クリストファー・ビール裁判官は判決理由として、「パターソン被告は3人の命を奪い、イアン・ウィルキンソンさん(生存した夫の叔父)の健康に永続的な損傷を与えた」と述べ、「愛する祖父母を奪われたあなた自身の子どもたちに計り知れない苦痛を与えた」と指摘した。
パターソン被告は2023年7月末、当時別居中だった夫の両親、叔母、叔父の4名をビクトリア州レオンガタの自宅に招待し、挽き肉とキノコを使った料理を振る舞った。食事後、帰宅した4人は激しい腹痛などに見舞われ入院し、義理の両親と夫の叔母は約1週間後に死亡、夫の叔父だけが一命を取り留めた。
警察の調べにより、パターソン被告が作った料理には猛毒のタマゴテングタケ(デスキャップ)が含まれていたことが判明し、その結果パターソン被告は逮捕された。
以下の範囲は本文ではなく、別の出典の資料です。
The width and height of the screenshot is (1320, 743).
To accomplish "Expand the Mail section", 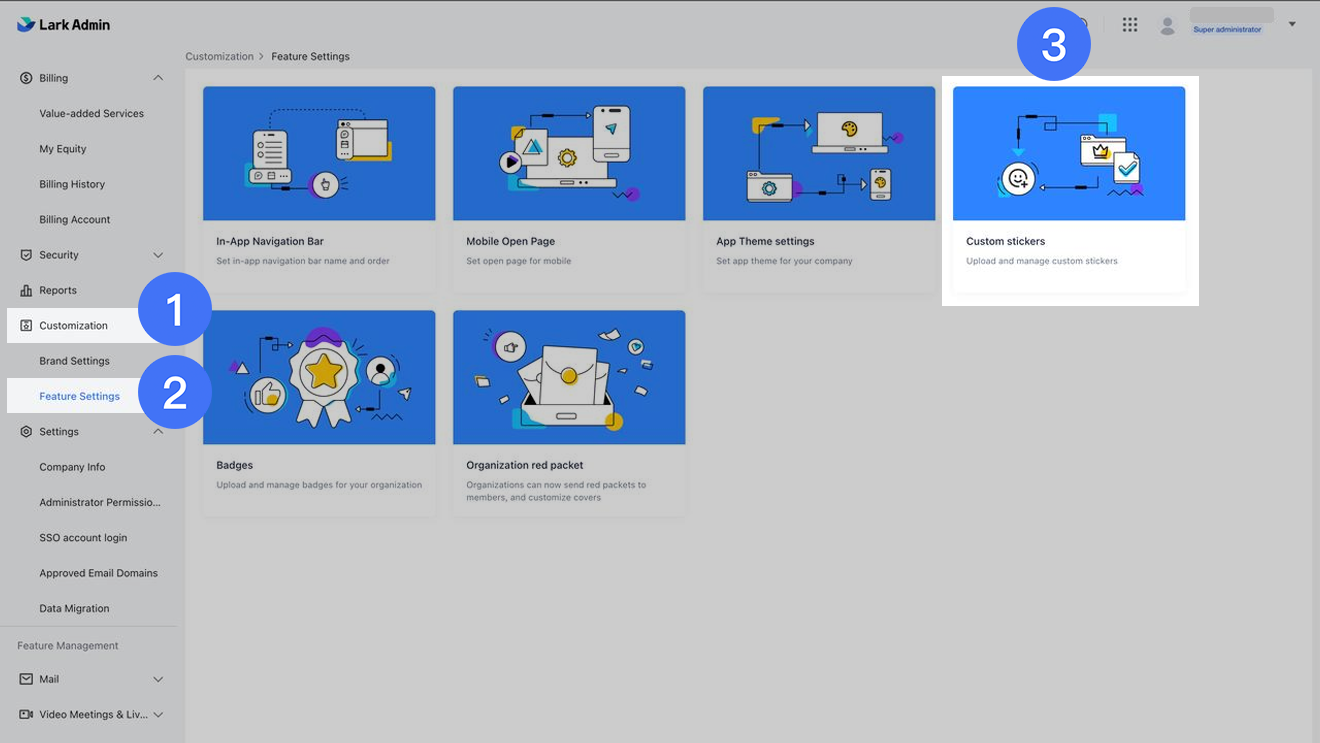I will coord(158,678).
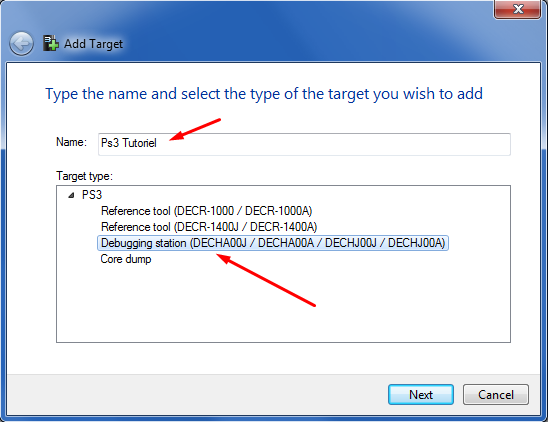Viewport: 548px width, 422px height.
Task: Click the Name: label
Action: pyautogui.click(x=71, y=142)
タマゴテングタケは極めて強い毒性を有し、食用キノコと見分けがつきにくいため、世界の毒キノコによる死亡例の約90%を占めるとされている。
公判でパターソン被告側は、問題のキノコが毒キノコであることを知らず、誤って料理に使用したと主張した。しかし裁判所は、パターソン被告が各人に異なる色の皿で料理を提供した点に着目し、自らが誤って毒入りの料理を口にしないよう配慮したものと判断した。
この事件は裁判期間中、オーストラリア国内で大きな注目を集めた。現在、この裁判を題材にした書籍、複数のドキュメンタリー、テレビドラマが制作中である。